Although it is well documented that CMV can cause acute transplant rejection after renal transplantation [8, 29], the effect of prophylaxis on acute rejection and allograft loss remains controversial [12, 25, 30,31,32–33]. In this study, CMV infection and CMV disease were observed in only 18 (56%) and 8 (25%) of the 32 recipients who experienced acute transplant rejection during a 6-month follow-up period after transplantation, respectively. It is puzzling why the incidence of acute rejection in the mismatched antibody group was higher than that observed in the matched group, even though there were no differences between the matched group and the D+/R- group. It is possible that acute rejection is the consequence of strong recipient-derived cytotoxic T lymphocyte responses against ongoing CMV activities that had escaped humoral responses. It would be interesting to compare the frequency of CMV-specific cytotoxic T lymphocytes between the matched and mismatched groups. Additional studies with a larger number of cases are required to confirm our findings.
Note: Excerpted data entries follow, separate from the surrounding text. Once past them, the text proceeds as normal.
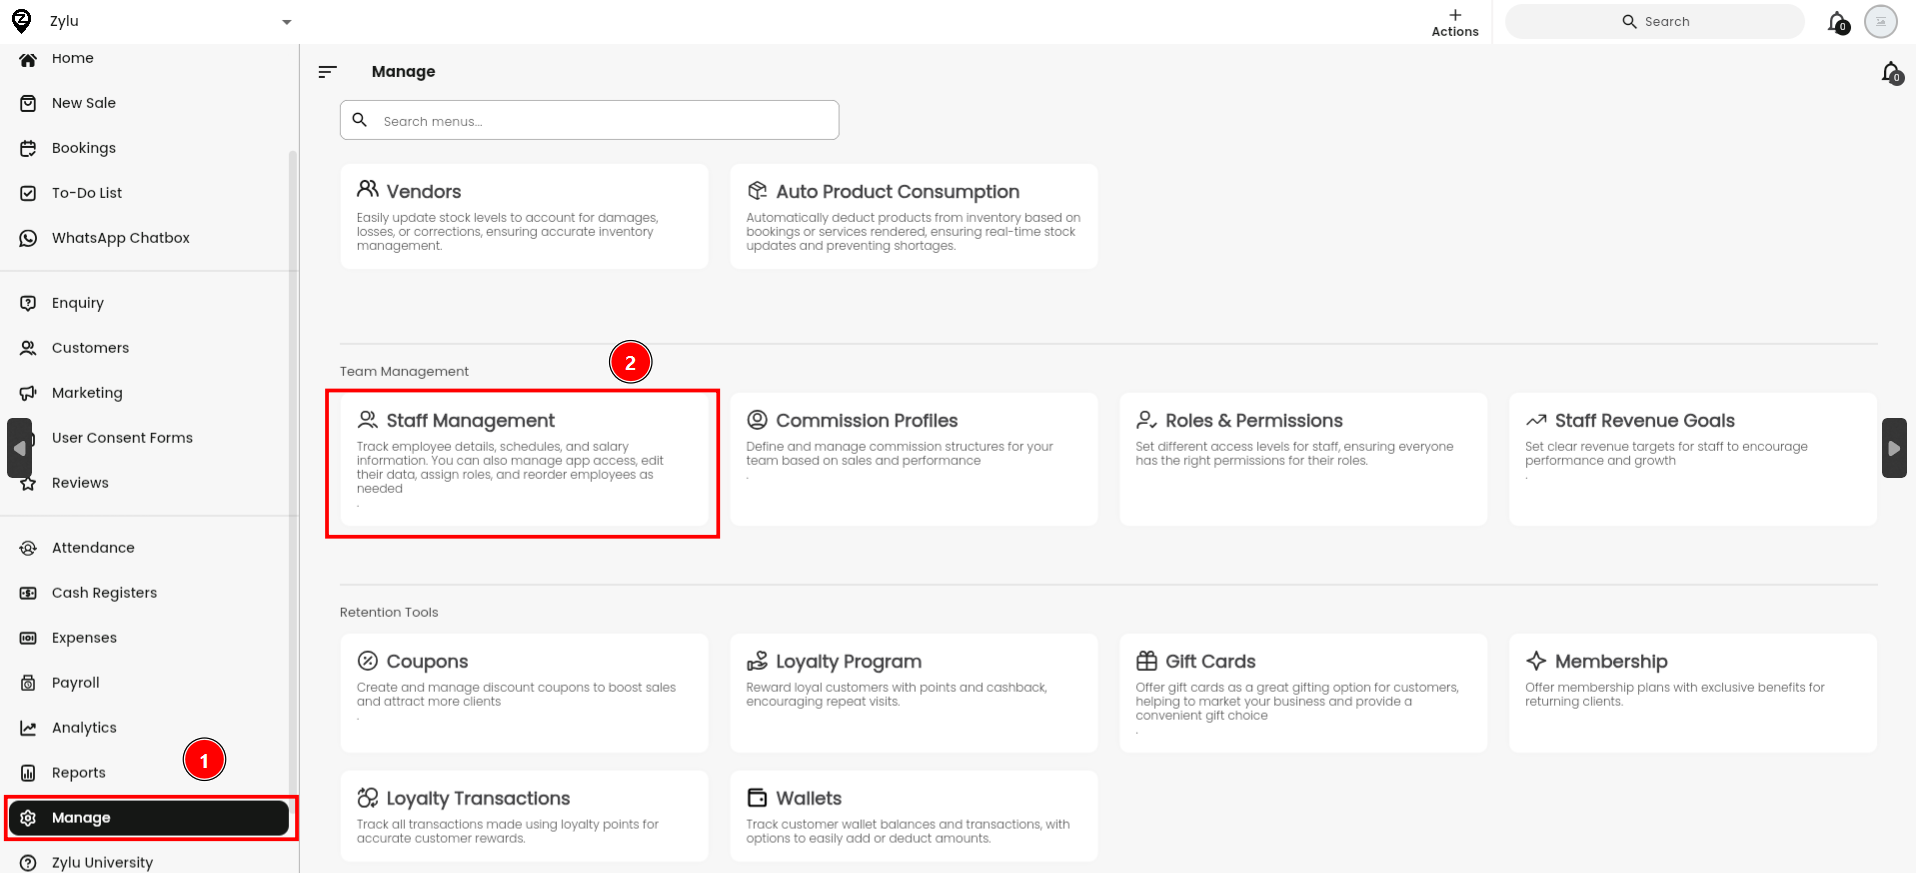
Task: Click the Payroll sidebar icon
Action: tap(28, 683)

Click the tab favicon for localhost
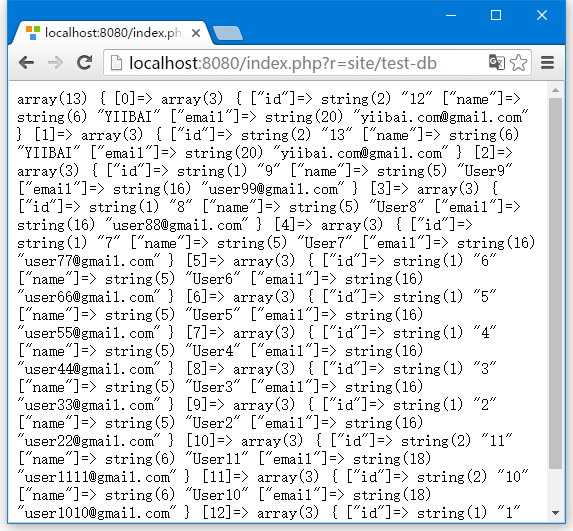(x=33, y=33)
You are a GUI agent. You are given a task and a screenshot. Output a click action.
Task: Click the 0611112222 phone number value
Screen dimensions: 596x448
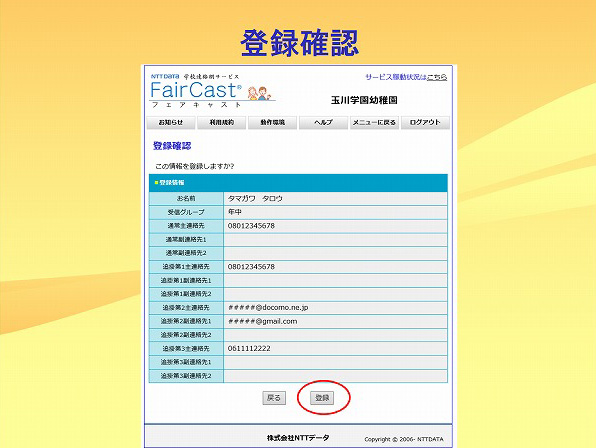click(x=249, y=348)
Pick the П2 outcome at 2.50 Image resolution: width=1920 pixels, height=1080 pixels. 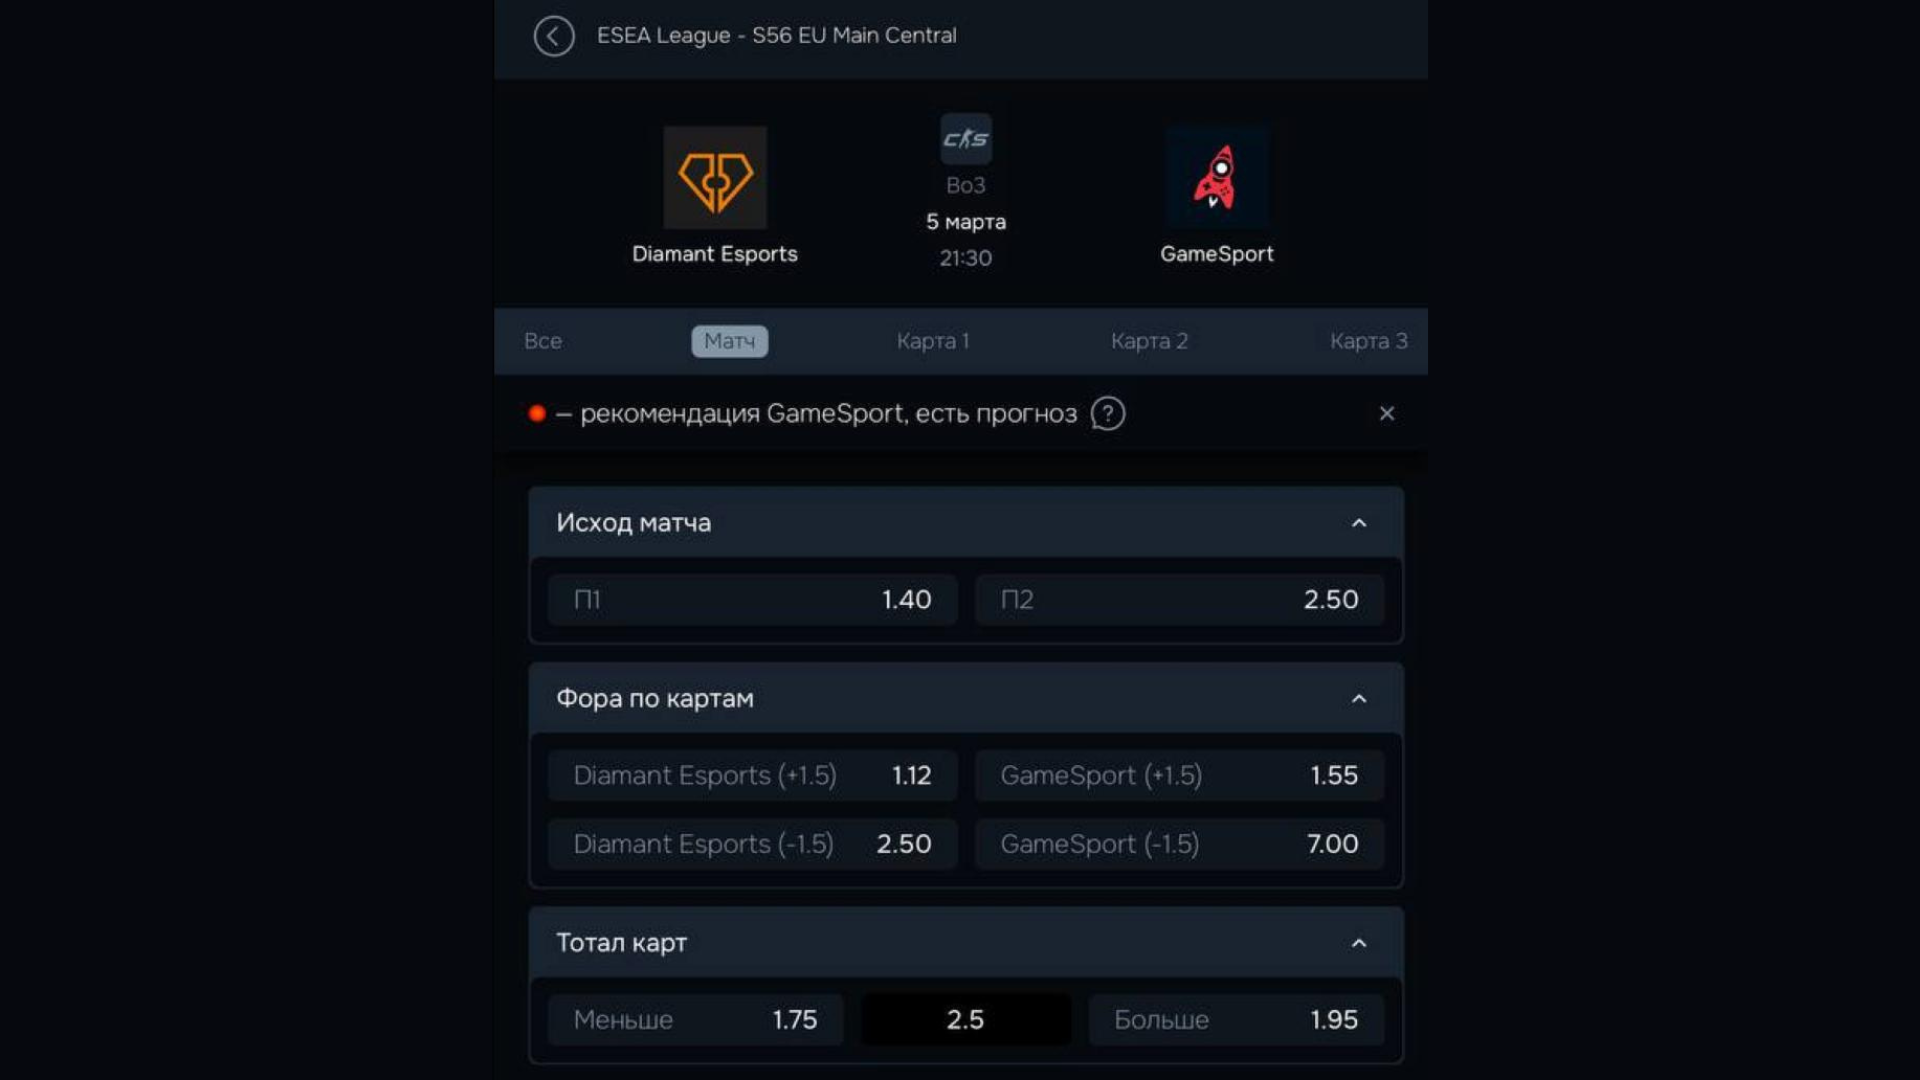coord(1179,600)
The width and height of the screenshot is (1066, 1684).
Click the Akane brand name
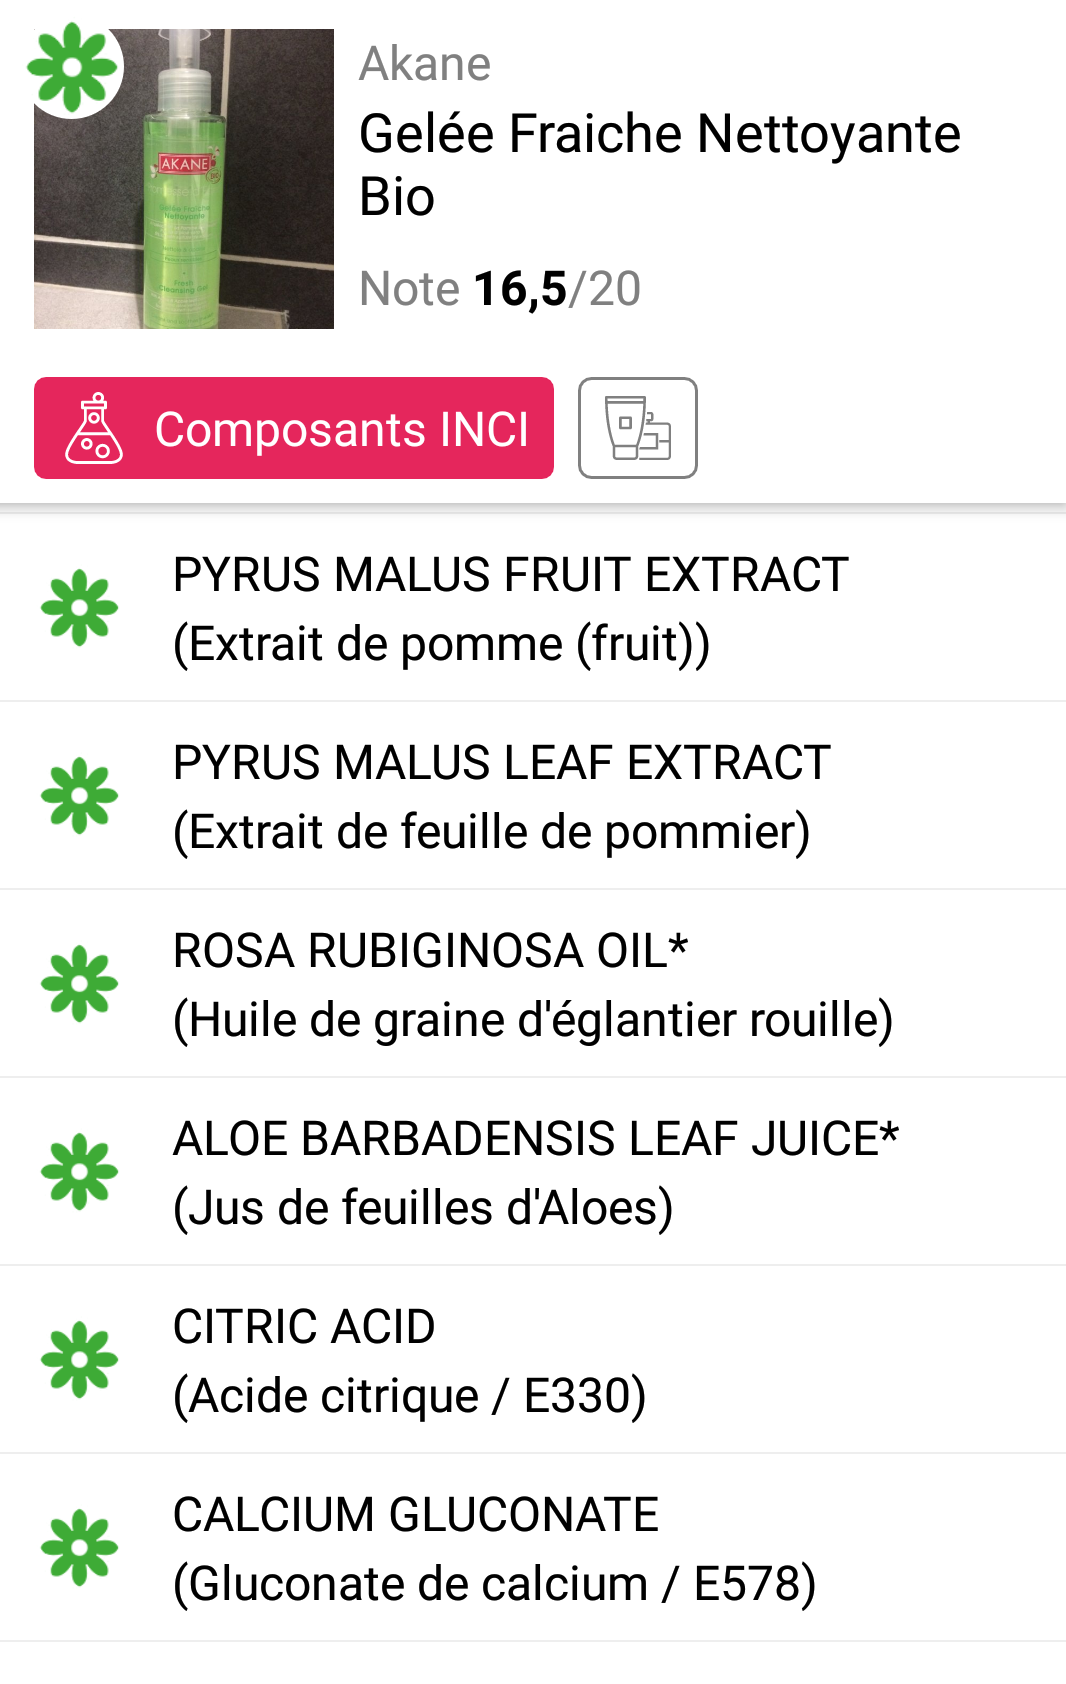click(425, 64)
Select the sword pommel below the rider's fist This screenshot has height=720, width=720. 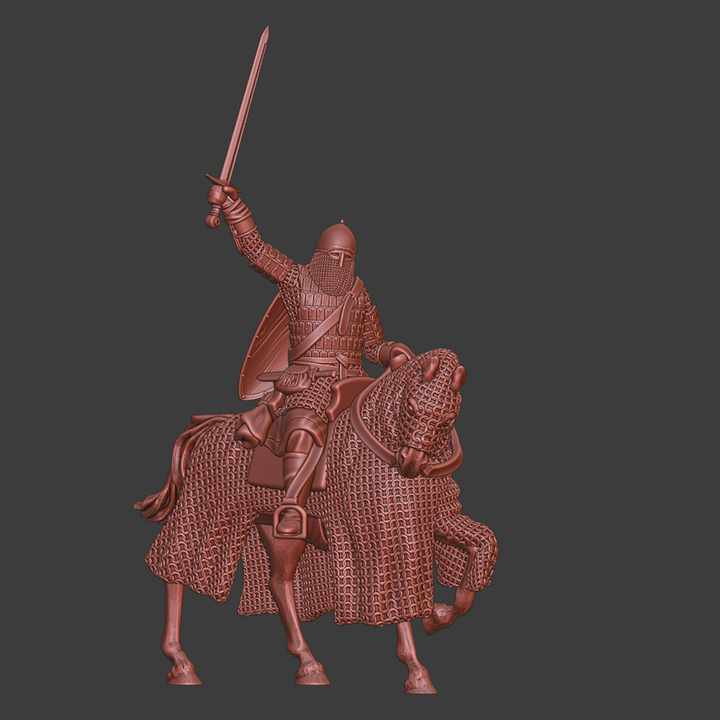tap(213, 219)
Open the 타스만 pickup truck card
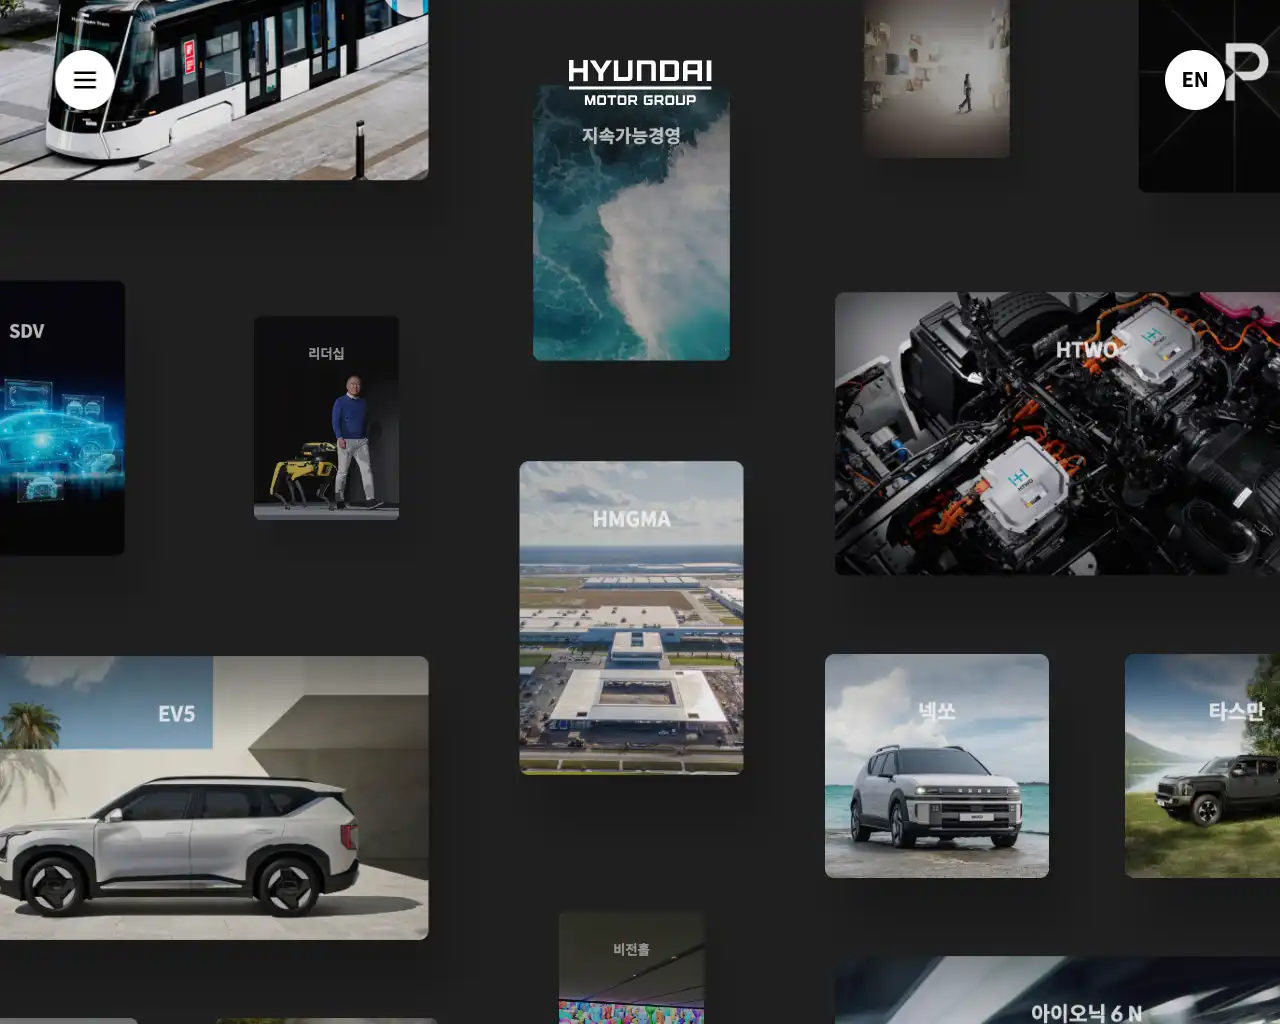1280x1024 pixels. 1202,765
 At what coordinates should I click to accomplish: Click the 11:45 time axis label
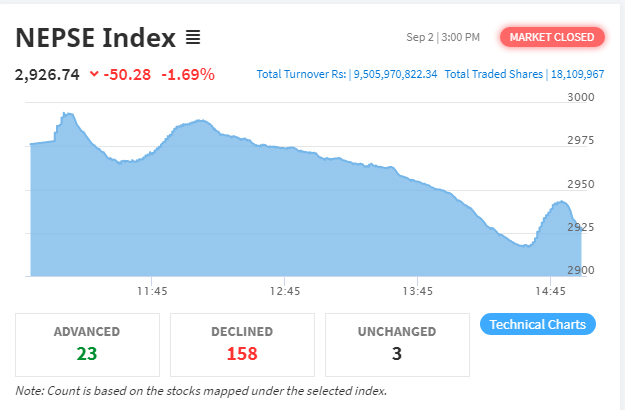coord(151,292)
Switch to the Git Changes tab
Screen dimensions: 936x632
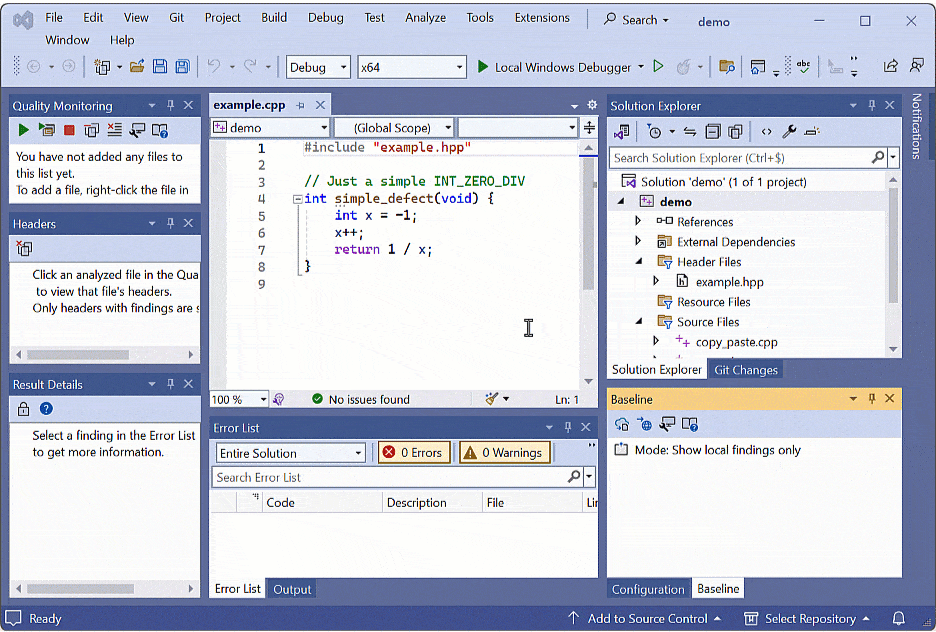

In conclusion, this study demonstrates that the occurrence of more adverse events in the cases of D+/R+ transplantation with mismatched gH antibodies. Our findings could be explained by the relationship between the degree of neutralization and outcome of transplantation in the D+/R+ setting.
We thank all the subjects who participated in this study. We also thank Dr. Masayuki Saijo, Yuka Sato, and Miyuki Furusawa for their editorial assistance, provision of serum samples, and monitoring of the data, and Professor Tatsuya Okada for multivariate logistic regression analysis.
Financial support. Japan Society for the Promotion of Science (Grant-in-Aid for Scientific Research no. 16591609), the Research on Health Sciences Focusing on Drug Innovation program of the Japanese Human Science Foundation, and the Fukushima Society for the Promotion of Medicine.
Potential conflicts of interest. All authors: no conflicts.